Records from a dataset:

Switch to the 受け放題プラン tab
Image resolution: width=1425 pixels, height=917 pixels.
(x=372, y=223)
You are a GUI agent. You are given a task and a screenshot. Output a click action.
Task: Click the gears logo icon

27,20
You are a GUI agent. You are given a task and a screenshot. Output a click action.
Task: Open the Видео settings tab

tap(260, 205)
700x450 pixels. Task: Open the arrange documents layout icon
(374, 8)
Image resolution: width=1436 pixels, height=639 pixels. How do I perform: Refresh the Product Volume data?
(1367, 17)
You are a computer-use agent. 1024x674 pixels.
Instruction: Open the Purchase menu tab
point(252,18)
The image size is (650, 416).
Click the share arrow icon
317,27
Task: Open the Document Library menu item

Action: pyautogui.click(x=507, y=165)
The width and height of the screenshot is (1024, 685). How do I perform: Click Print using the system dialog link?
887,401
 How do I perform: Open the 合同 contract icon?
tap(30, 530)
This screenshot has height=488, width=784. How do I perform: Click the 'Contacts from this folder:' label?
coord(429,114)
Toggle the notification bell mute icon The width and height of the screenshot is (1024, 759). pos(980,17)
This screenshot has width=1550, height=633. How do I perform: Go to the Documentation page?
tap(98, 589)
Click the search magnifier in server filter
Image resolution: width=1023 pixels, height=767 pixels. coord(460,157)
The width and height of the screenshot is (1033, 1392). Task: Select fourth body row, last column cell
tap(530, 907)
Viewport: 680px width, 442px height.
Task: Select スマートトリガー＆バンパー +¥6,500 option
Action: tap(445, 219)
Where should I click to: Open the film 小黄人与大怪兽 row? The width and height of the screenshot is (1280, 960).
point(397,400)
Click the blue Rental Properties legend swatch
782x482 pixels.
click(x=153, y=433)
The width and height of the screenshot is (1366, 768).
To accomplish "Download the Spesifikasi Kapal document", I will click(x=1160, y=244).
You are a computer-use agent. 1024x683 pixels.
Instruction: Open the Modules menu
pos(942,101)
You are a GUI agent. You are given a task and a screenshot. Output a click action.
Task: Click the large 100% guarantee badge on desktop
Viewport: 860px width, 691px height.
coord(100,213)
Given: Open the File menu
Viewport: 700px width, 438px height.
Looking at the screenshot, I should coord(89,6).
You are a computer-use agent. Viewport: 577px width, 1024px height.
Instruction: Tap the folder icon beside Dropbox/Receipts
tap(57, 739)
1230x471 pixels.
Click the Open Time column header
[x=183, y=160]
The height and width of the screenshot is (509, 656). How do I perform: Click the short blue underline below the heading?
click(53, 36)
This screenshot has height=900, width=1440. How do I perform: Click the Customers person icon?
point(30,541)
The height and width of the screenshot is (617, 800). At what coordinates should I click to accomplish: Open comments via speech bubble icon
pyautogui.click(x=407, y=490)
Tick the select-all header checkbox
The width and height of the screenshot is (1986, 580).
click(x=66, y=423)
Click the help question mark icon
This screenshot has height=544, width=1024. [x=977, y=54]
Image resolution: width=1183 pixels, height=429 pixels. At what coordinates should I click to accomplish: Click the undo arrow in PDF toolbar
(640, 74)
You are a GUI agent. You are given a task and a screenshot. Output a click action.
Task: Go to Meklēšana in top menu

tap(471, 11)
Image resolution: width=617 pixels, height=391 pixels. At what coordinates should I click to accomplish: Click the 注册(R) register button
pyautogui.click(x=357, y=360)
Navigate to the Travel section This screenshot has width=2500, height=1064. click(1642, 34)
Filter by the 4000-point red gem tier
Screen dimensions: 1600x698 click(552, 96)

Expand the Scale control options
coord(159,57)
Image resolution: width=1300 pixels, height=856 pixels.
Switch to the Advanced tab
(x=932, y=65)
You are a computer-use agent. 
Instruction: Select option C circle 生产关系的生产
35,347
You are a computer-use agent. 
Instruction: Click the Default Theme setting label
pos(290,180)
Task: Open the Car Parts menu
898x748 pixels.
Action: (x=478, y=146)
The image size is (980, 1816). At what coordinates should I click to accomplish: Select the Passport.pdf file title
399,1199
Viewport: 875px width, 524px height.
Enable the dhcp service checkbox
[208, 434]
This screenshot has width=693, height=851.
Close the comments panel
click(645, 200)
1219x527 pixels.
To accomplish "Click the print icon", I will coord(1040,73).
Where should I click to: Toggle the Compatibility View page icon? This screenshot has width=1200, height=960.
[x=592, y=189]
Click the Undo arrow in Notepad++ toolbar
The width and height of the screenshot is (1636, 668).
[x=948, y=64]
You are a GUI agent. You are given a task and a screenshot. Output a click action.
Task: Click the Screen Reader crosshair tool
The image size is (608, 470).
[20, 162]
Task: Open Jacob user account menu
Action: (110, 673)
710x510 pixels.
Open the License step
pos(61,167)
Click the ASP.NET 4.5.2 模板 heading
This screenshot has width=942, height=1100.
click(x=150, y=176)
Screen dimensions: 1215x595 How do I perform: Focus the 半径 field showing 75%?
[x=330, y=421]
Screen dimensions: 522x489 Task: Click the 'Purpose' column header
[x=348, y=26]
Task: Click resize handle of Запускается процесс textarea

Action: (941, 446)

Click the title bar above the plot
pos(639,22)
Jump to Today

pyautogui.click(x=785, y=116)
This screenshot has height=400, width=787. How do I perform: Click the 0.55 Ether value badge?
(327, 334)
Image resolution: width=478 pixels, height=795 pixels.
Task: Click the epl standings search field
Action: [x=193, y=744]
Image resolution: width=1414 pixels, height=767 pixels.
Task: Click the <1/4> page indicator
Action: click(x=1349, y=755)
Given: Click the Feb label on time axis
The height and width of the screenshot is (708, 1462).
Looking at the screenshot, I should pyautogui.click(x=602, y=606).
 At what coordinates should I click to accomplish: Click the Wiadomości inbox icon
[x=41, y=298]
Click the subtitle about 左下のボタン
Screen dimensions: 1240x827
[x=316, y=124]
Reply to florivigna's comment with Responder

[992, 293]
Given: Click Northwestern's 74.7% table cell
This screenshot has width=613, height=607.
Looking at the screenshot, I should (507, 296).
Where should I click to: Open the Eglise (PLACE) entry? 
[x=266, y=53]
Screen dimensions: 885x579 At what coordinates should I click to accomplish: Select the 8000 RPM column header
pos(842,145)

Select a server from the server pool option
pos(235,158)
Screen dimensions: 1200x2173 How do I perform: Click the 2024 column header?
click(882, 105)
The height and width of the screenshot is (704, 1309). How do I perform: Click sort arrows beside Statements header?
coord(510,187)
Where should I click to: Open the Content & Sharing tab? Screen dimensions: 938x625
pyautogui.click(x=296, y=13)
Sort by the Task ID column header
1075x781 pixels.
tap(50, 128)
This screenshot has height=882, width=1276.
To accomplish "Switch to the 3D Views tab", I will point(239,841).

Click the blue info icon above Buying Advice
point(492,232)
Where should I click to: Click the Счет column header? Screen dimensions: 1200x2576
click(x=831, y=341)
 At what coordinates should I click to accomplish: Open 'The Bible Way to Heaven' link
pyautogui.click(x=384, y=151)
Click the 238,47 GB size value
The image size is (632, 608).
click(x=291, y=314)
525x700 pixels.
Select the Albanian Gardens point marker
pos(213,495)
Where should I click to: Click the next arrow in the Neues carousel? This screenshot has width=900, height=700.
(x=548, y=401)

The problem:
Go through the records above and copy each one exactly.

Expected answer:
Switch to the 受け放題プラン tab
Image resolution: width=1425 pixels, height=917 pixels.
(x=372, y=223)
You are a GUI agent. You are given a task and a screenshot. Output a click action.
Task: Click the gears logo icon

27,20
You are a GUI agent. You are given a task and a screenshot. Output a click action.
Task: Open the Видео settings tab

tap(260, 205)
700x450 pixels. Task: Open the arrange documents layout icon
(374, 8)
Image resolution: width=1436 pixels, height=639 pixels. How do I perform: Refresh the Product Volume data?
(1367, 17)
You are a computer-use agent. 1024x674 pixels.
Instruction: Open the Purchase menu tab
point(252,18)
The image size is (650, 416).
Click the share arrow icon
317,27
Task: Open the Document Library menu item

Action: pyautogui.click(x=507, y=165)
The width and height of the screenshot is (1024, 685). How do I perform: Click Print using the system dialog link?
887,401
 How do I perform: Open the 合同 contract icon?
tap(30, 530)
This screenshot has height=488, width=784. How do I perform: Click the 'Contacts from this folder:' label?
coord(429,114)
Toggle the notification bell mute icon The width and height of the screenshot is (1024, 759). pos(980,17)
This screenshot has width=1550, height=633. How do I perform: Go to the Documentation page?
tap(98, 589)
Click the search magnifier in server filter
Image resolution: width=1023 pixels, height=767 pixels. coord(460,157)
The width and height of the screenshot is (1033, 1392). Task: Select fourth body row, last column cell
tap(530, 907)
Viewport: 680px width, 442px height.
Task: Select スマートトリガー＆バンパー +¥6,500 option
Action: tap(445, 219)
Where should I click to: Open the film 小黄人与大怪兽 row? The width and height of the screenshot is (1280, 960).
point(397,400)
Click the blue Rental Properties legend swatch
782x482 pixels.
click(x=153, y=433)
The width and height of the screenshot is (1366, 768).
To accomplish "Download the Spesifikasi Kapal document", I will click(x=1160, y=244).
You are a computer-use agent. 1024x683 pixels.
Instruction: Open the Modules menu
pos(942,101)
You are a GUI agent. You are given a task and a screenshot. Output a click action.
Task: Click the large 100% guarantee badge on desktop
Viewport: 860px width, 691px height.
coord(100,213)
Given: Open the File menu
Viewport: 700px width, 438px height.
Looking at the screenshot, I should coord(89,6).
You are a computer-use agent. Viewport: 577px width, 1024px height.
Instruction: Tap the folder icon beside Dropbox/Receipts
tap(57, 739)
1230x471 pixels.
Click the Open Time column header
[x=183, y=160]
The height and width of the screenshot is (509, 656). How do I perform: Click the short blue underline below the heading?
click(53, 36)
This screenshot has height=900, width=1440. How do I perform: Click the Customers person icon?
point(30,541)
The height and width of the screenshot is (617, 800). At what coordinates should I click to accomplish: Open comments via speech bubble icon
pyautogui.click(x=407, y=490)
Tick the select-all header checkbox
The width and height of the screenshot is (1986, 580).
click(x=66, y=423)
Click the help question mark icon
This screenshot has height=544, width=1024. [x=977, y=54]
Image resolution: width=1183 pixels, height=429 pixels. At what coordinates should I click to accomplish: Click the undo arrow in PDF toolbar
(640, 74)
You are a GUI agent. You are given a task and a screenshot. Output a click action.
Task: Go to Meklēšana in top menu

tap(471, 11)
Image resolution: width=617 pixels, height=391 pixels. At what coordinates should I click to accomplish: Click the 注册(R) register button
pyautogui.click(x=357, y=360)
Navigate to the Travel section This screenshot has width=2500, height=1064. click(1642, 34)
Filter by the 4000-point red gem tier
Screen dimensions: 1600x698 click(552, 96)

Expand the Scale control options
coord(159,57)
Image resolution: width=1300 pixels, height=856 pixels.
Switch to the Advanced tab
(x=932, y=65)
You are a computer-use agent. 
Instruction: Select option C circle 生产关系的生产
35,347
You are a computer-use agent. 
Instruction: Click the Default Theme setting label
pos(290,180)
Task: Open the Car Parts menu
898x748 pixels.
Action: (x=478, y=146)
The image size is (980, 1816). At what coordinates should I click to accomplish: Select the Passport.pdf file title
399,1199
Viewport: 875px width, 524px height.
Enable the dhcp service checkbox
[208, 434]
This screenshot has width=693, height=851.
Close the comments panel
click(645, 200)
1219x527 pixels.
To accomplish "Click the print icon", I will coord(1040,73).
Where should I click to: Toggle the Compatibility View page icon? This screenshot has width=1200, height=960.
[x=592, y=189]
Click the Undo arrow in Notepad++ toolbar
The width and height of the screenshot is (1636, 668).
[x=948, y=64]
You are a GUI agent. You are given a task and a screenshot. Output a click action.
Task: Click the Screen Reader crosshair tool
The image size is (608, 470).
[20, 162]
Task: Open Jacob user account menu
Action: (110, 673)
710x510 pixels.
Open the License step
pos(61,167)
Click the ASP.NET 4.5.2 模板 heading
This screenshot has width=942, height=1100.
click(x=150, y=176)
Screen dimensions: 1215x595 How do I perform: Focus the 半径 field showing 75%?
[x=330, y=421]
Screen dimensions: 522x489 Task: Click the 'Purpose' column header
[x=348, y=26]
Task: Click resize handle of Запускается процесс textarea

Action: (941, 446)

Click the title bar above the plot
pos(639,22)
Jump to Today

pyautogui.click(x=785, y=116)
This screenshot has height=400, width=787. How do I perform: Click the 0.55 Ether value badge?
(327, 334)
Image resolution: width=478 pixels, height=795 pixels.
Task: Click the epl standings search field
Action: [x=193, y=744]
Image resolution: width=1414 pixels, height=767 pixels.
Task: Click the <1/4> page indicator
Action: click(x=1349, y=755)
Given: Click the Feb label on time axis
The height and width of the screenshot is (708, 1462).
Looking at the screenshot, I should pyautogui.click(x=602, y=606).
 At what coordinates should I click to accomplish: Click the Wiadomości inbox icon
[x=41, y=298]
Click the subtitle about 左下のボタン
Screen dimensions: 1240x827
[x=316, y=124]
Reply to florivigna's comment with Responder

[992, 293]
Given: Click Northwestern's 74.7% table cell
This screenshot has width=613, height=607.
Looking at the screenshot, I should (507, 296).
Where should I click to: Open the Eglise (PLACE) entry? 
[x=266, y=53]
Screen dimensions: 885x579 At what coordinates should I click to accomplish: Select the 8000 RPM column header
pos(842,145)

Select a server from the server pool option
pos(235,158)
Screen dimensions: 1200x2173 How do I perform: Click the 2024 column header?
click(882, 105)
The height and width of the screenshot is (704, 1309). How do I perform: Click sort arrows beside Statements header?
coord(510,187)
Where should I click to: Open the Content & Sharing tab? Screen dimensions: 938x625
pyautogui.click(x=296, y=13)
Sort by the Task ID column header
1075x781 pixels.
tap(50, 128)
This screenshot has height=882, width=1276.
To accomplish "Switch to the 3D Views tab", I will point(239,841).

Click the blue info icon above Buying Advice
point(492,232)
Where should I click to: Click the Счет column header? Screen dimensions: 1200x2576
click(x=831, y=341)
 At what coordinates should I click to accomplish: Open 'The Bible Way to Heaven' link
pyautogui.click(x=384, y=151)
Click the 238,47 GB size value
The image size is (632, 608).
click(x=291, y=314)
525x700 pixels.
Select the Albanian Gardens point marker
pos(213,495)
Where should I click to: Click the next arrow in the Neues carousel? This screenshot has width=900, height=700.
(x=548, y=401)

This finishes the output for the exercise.